Widowed, devastated, and lonely, Eliseo marries Victoria (Jacqueline Andere). Victoria is a widow who has two children, identical twins Aníbal and Rodolfo (both played by Eduardo Capetillo). Victoria knows that Marisela's daughter is Eliseo’s heir, and she views her as an obstacle to her sons chances to inherit Eliseo’s fortune.

She takes advantage of the presence of a travelling circus where the fortuneteller’s daughter, Sabina (Helena Rojo), has given birth to a stillborn daughter. Victoria switches the infants; she replaces the stillborn baby with Marisela's daughter, with Delfín as the only witness. Delfín later dies in a mysterious accident.

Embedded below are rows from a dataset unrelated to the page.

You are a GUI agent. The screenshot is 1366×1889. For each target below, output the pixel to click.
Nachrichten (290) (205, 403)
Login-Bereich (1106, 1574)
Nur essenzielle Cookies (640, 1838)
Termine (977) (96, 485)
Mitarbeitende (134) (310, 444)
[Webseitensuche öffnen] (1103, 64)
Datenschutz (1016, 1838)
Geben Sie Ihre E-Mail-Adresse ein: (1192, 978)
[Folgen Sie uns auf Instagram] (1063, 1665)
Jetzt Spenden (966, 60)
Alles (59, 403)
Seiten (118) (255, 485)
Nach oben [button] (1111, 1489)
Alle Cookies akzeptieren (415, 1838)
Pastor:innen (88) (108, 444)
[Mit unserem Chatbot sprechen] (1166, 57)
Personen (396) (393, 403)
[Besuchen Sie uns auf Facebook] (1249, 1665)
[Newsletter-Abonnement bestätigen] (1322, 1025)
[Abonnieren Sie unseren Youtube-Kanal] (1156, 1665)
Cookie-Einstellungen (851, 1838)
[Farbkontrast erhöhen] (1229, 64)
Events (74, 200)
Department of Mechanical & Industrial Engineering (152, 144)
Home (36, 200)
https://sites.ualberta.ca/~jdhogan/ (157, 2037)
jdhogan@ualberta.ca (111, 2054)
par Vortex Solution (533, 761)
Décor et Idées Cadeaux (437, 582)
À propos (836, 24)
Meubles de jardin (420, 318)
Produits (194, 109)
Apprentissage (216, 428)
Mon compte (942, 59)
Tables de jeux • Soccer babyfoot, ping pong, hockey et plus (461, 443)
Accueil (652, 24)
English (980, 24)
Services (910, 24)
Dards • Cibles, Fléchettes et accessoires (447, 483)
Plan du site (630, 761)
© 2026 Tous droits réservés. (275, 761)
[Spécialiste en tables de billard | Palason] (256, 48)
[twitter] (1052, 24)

Years pass and Rodolfo is now a just and kind man, the opposite of his egotistic twin Aníbal. Fate takes him to the circus where he meets Peregrina, a beautiful gypsy dancer. She is the fortuneteller’s granddaughter.

Peregrina is the spitting image of Marisela. Rodolfo and Peregrina fall in love, but her resemblance to his stepfather’s daughter reminds him of the hatred that Victoria feels for Marisela. He decides to forget all about it and leaves without saying a word.

When Peregrina goes looking for Rodolfo at Eliseo’s house, she meets Angélica (Carmen Amezcua), her real mother’s aunt. Angélica takes to Peregrina due to her resemblance to Marisela. Shortly after, Peregrina is victim of an accident and is taken to Eliseo’s house.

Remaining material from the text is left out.